Records drawn from a dataset
▬▬▬▬▬▬▬▬▬▬
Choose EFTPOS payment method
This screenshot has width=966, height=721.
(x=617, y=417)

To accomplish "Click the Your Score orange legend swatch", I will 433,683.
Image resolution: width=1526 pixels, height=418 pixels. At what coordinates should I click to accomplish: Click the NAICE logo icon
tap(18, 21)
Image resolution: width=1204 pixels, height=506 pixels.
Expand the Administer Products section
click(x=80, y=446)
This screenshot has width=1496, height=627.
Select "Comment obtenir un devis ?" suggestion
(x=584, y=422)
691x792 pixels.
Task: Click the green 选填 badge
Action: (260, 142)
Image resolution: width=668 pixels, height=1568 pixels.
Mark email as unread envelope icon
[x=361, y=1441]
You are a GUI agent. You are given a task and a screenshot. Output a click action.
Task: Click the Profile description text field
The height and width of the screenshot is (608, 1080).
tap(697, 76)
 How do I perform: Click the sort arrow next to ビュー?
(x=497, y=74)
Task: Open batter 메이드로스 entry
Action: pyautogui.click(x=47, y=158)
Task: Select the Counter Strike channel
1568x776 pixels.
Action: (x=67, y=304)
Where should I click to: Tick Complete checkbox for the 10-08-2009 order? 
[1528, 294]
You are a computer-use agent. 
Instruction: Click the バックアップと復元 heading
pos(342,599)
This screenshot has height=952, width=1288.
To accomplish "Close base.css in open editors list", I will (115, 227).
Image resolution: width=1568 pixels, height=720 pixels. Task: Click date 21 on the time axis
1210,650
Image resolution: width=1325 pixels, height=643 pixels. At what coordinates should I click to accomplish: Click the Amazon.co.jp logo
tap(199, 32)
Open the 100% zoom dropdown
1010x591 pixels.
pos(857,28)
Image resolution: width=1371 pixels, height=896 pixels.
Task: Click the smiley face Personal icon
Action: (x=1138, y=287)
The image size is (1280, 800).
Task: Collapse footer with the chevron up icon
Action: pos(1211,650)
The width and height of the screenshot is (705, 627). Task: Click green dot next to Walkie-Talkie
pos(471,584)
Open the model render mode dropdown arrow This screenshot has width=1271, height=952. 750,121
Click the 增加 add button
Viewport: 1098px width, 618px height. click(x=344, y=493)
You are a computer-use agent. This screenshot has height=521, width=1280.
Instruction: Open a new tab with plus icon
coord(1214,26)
▬▬▬▬▬▬▬▬▬▬
• _TASK TO CARRY OUT_
Using the entries above, repeat only the lines from the one containing "Mark email as unread envelope icon" through the one containing "Open the 100% zoom dropdown", end lines included.

• _RESULT OF THE TASK_
Mark email as unread envelope icon
[x=361, y=1441]
You are a GUI agent. You are given a task and a screenshot. Output a click action.
Task: Click the Profile description text field
The height and width of the screenshot is (608, 1080).
tap(697, 76)
 How do I perform: Click the sort arrow next to ビュー?
(x=497, y=74)
Task: Open batter 메이드로스 entry
Action: pyautogui.click(x=47, y=158)
Task: Select the Counter Strike channel
1568x776 pixels.
Action: (x=67, y=304)
Where should I click to: Tick Complete checkbox for the 10-08-2009 order? 
[1528, 294]
You are a computer-use agent. 
Instruction: Click the バックアップと復元 heading
pos(342,599)
This screenshot has height=952, width=1288.
To accomplish "Close base.css in open editors list", I will (115, 227).
Image resolution: width=1568 pixels, height=720 pixels. Task: Click date 21 on the time axis
1210,650
Image resolution: width=1325 pixels, height=643 pixels. At what coordinates should I click to accomplish: Click the Amazon.co.jp logo
tap(199, 32)
Open the 100% zoom dropdown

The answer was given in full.